VI – Sur les mesures accessoires
En tant que partie perdante, le syndicat des copropriétaires sera condamné aux dépens de première instance et d’appel, avec distraction, pour ceux d’appel, au profit de Maître Christophe Laurent, ainsi qu’à verser aux appelants, pris indivisément, la somme de 500 euros au titre de l’article 700 du code de procédure civile. La demande formée de ce chef par l’intimé sera en outre rejetée.

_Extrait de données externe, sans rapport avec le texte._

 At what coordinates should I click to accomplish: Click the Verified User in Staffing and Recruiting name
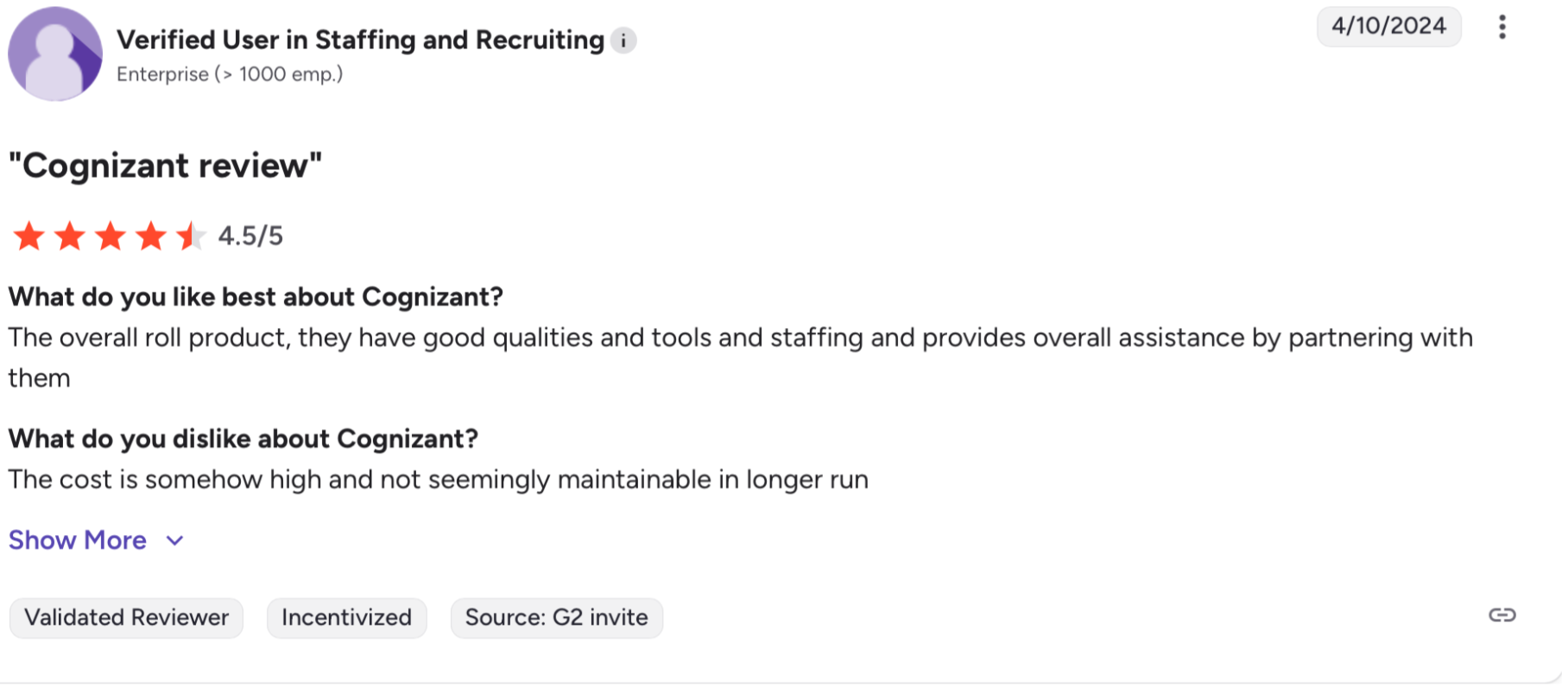pos(360,41)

Les appelants seront enfin dispensés de toute participation à la dépense commune des frais de la présente procédure, conformément aux dispositions de l’article 10-1 de la loi du 10 juillet 1965.
PAR CES MOTIFS,
La cour, statuant publiquement, par arrêt contradictoire, après en avoir délibéré conformément à la loi, dans les limites de sa saisine,
Rectifie les erreurs matérielles contenues dans le jugement rendu le 26 mai 2023 par le tribunal judiciaire d’Albertville,
Remplace les termes 'Mme [K] [Z] [M] [C] épouse [O]' contenus en première page du jugement, par les termes : 'Mme [Z] [K] [M] [C] épouse [O]',
Remplace les termes 'Mme [V] [C] épouse [O]', contenus en pages 2, 3, 5 et 6 du jugement, par les termes : 'Mme [Z] [K] [M] [C] épouse [O]',
Rejette la demande de renvoi du dossier dans l’intérêt d’une bonne administration de la justice formée par le syndicat des copropriétaires de la résidence [Etablissement 1],
Infirme en toutes ses dispositions le jugement rendu le 26 mai 2023 par le tribunal judiciaire d’Albertville,
Statuant à nouveau,
Annule les résolutions n°8a, 8b, 8c, 8d, 8e, 8f, 8g, 8i et 8j de l’assemblée générale des copropriétaires du 29 avril 2019,
Rejette la demande d’annulation de la résolutions n°8h de l’assemblée générale des copropriétaires du 29 avril 2019,
Condamne le syndicat des copropriétaires de la résidence [Etablissement 1] aux dépens de première instance et d’appel, avec distraction, pour ceux d’appel, au profit de Maître Christophe Laurent,
Condamne le syndicat des copropriétaires de la résidence [Etablissement 1] à payer à Mme [Z] [K] [M] [C] épouse [O], M. [Q] [H] et à la société Adh Immobilier, pris indivisément, la somme de 500 euros au titre de l’article 700 du code de procédure civile,
Rejette la demande formée de ce chef par le syndicat des copropriétaires de la résidence [Etablissement 1],
Dispense Mme [Z] [K] [M] [C] épouse [O], M. [Q] [H] et la société Adh Immobilier de toute participation à la dépense commune des frais de la présente procédure, conformément aux dispositions de l’article 10-1 de la loi du 10 juillet 1965.
Arrêt Contradictoire rendu publiquement par mise à disposition de l’arrêt au greffe de la Cour, les parties en ayant été préalablement avisées dans les conditions prévues au deuxième alinéa de l’article 450 du code de procédure civile,
et signé par Nathalie HACQUARD, Présidente et Sylvie LAVAL, Greffier.